Robotics win hands down when it comes to reducing physician stress, which I have highlighted in the past. Robotics win when it comes to attracting young talents (see above). Robotics win when it comes to training. Long gone are the times when patients would willingly submit themselves as “guinea pigs” for doctors in training. Residents no longer get enough hands on training and have to make do with being an observer or at most an assistant in the operating room. Basic skills must be learned and practiced in a simulated setting. Simulators for manual laparoscopic surgery do exist, but these machines are costly and are not a close representation of the actual surgical procedure. In robotics, simulation experience can be more readily transferred to actual surgery because the same console is used, resulting in a shorter learning curve than manual laparoscopy. In fact, inexperienced medical students can perform much better with a robot than manual laparoscopy, as shown in this study. Robots are not just easier for these residents; they may even be safer.

This argument has gotten a bit lost in the whole debate about the benefits of robotic surgery. We are surrounded by buzz words such as “evidence-based medicine”, “patient centricity”, and “cost/benefit analysis”. There are tons of randomized trials comparing robots to laparoscopy, how many have addressed the effects of surgeon fatigue or inexperience? Perhaps residents are becoming more relegated to the periphery of operating rooms for issues of “inexperience” to manifest in these trials. This is precisely the problem we are facing today: so many young surgeons are coming through the education system but the value they could add to our health care is not realised.
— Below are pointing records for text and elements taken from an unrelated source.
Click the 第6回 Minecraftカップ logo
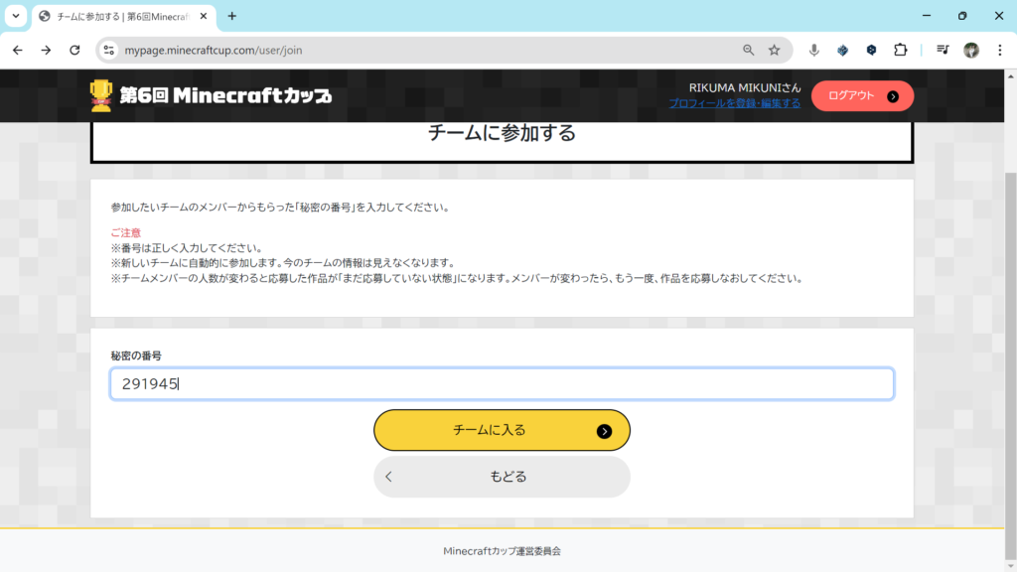The width and height of the screenshot is (1017, 572). [x=211, y=95]
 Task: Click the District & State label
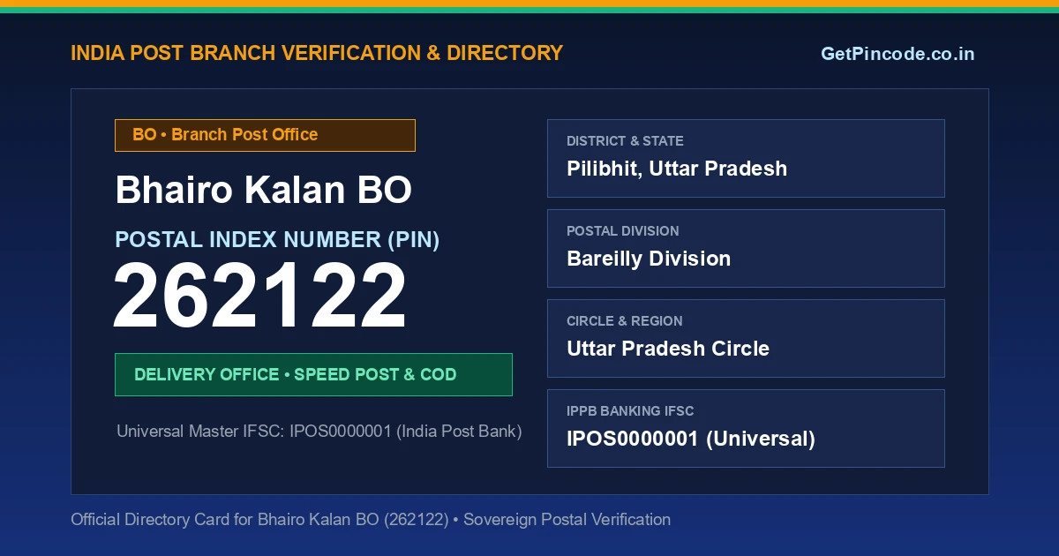[625, 141]
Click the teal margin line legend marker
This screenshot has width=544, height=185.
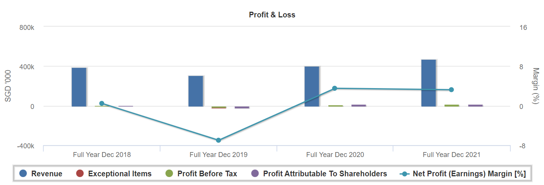tap(405, 174)

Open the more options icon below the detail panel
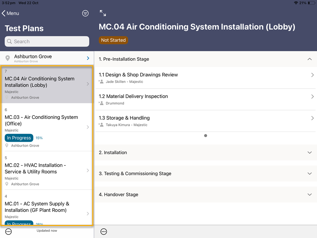104,232
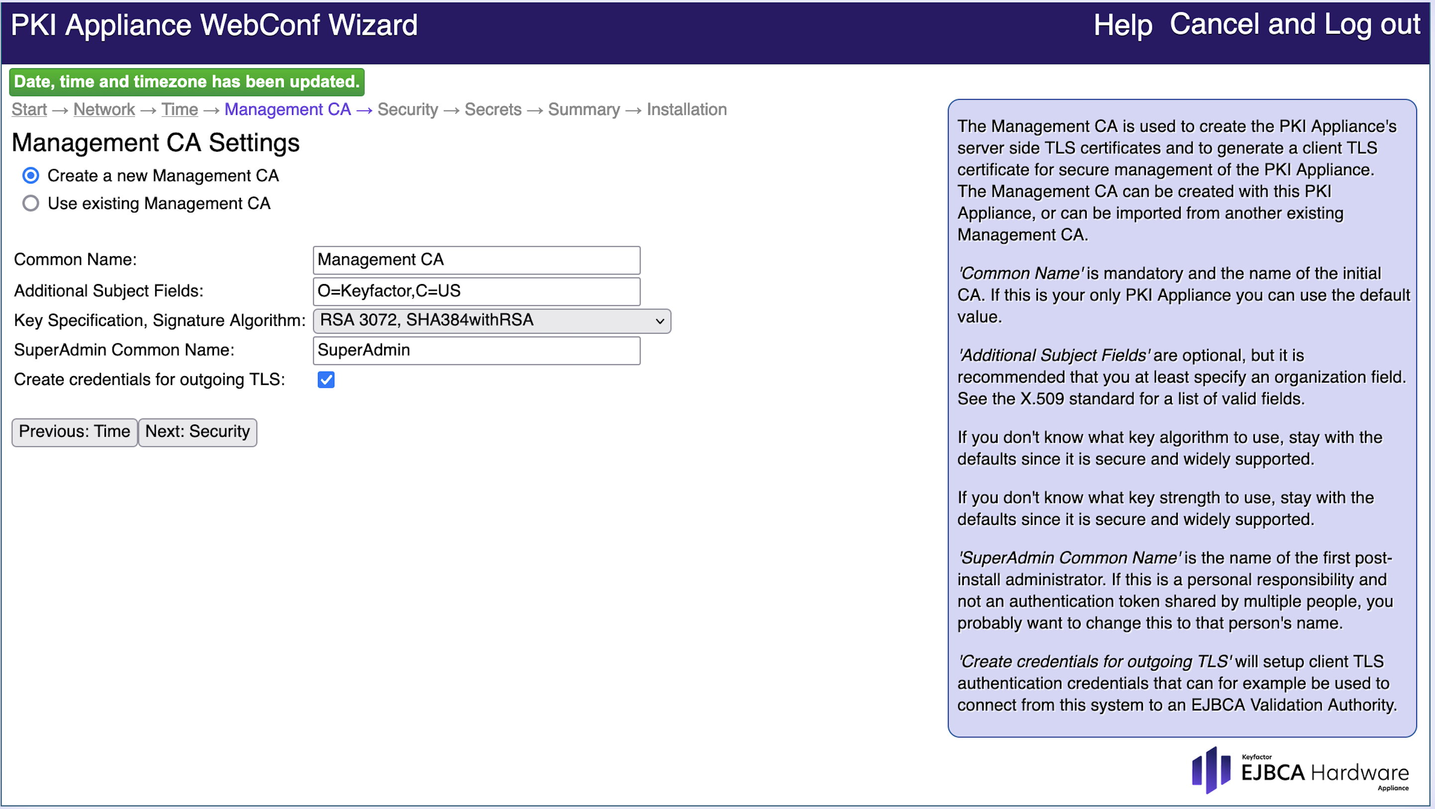Image resolution: width=1435 pixels, height=809 pixels.
Task: Click Cancel and Log out
Action: [x=1295, y=25]

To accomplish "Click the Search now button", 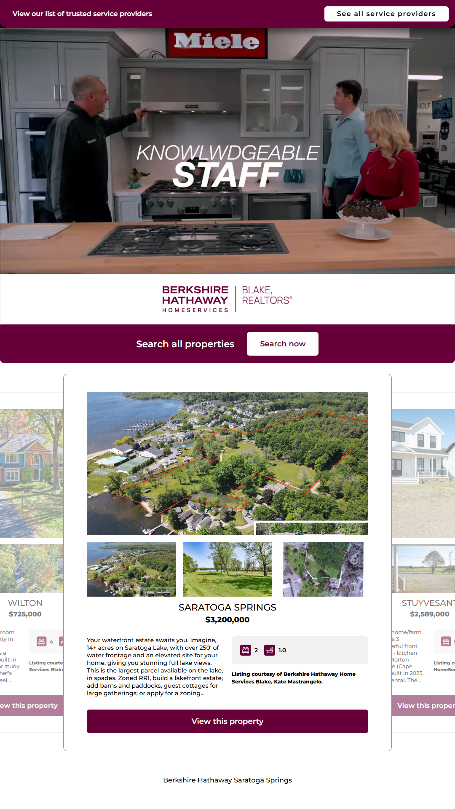I will coord(283,344).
These surgeons’ careers are being shortened by starting too late due to inadequate training and ending too early due to fatigue, presenting an economic impact that that has been largely neglected.

Fortunately, the world is catching up with the paradigm shift of replacing doctors’ arms with robotic ones. Since the skeptical post I published a year ago, robotic surgery has done extremely well. Compared to 2014, robotic procedures went up by 14% and Intuitive Surgical bagged 12% more revenue in 2015. Start-ups and megacorporations are popping up left and right, vying for a place in one of the fastest-growing medtech markets today. TransEnterix’s SurgiBot got very close to getting its robot FDA approved in Q1, but we will have to hold our excitement for at least a couple of more weeks. Expectations can still be dashed; the FDA may still deny SurgiBot’s approval or request more clinical trials. But it is hard to imagine that the FDA will give up on the opportunity to have another competitor in the market. Hospitals and payers are also eagerly waiting for a new device that can drive down the cost of robotic surgery.

As mentioned earlier, there are two routes to justify the use of robotics: 1) reduce the cost of the equipment, and 2) demonstrate that it is far superior. TranEnterix’s SurgiBot is certainly going down the first route. It cost almost half as much as Intuitive Surgical’s Da Vinci in both upfront capital installation and per-procedure consumables. SurgiBot also boasts technological improvements such as haptic feedback, portability, and bedside access. However, cost is not entirely defined by capital installation and consumables thereafter. Spending on capital installation can be mitigated if you can get it to perform 10 types of procedures 10 times a day (unlike this poor fellow). In other words, success is not only dependent on the price tag but also how versatile the system is. A robot that is customizable and capable of handling different types of surgery will be a robot that is hard to beat in the market. In consideration of this, Intuitive Surgical still has the edge, while SurgiBot’s single-port design might become its Achilles heel. While the impact of new entrants like TransEnterix is yet to be seen, I am certain one day we will all be convinced that robotic surgery is worth every penny we pay for.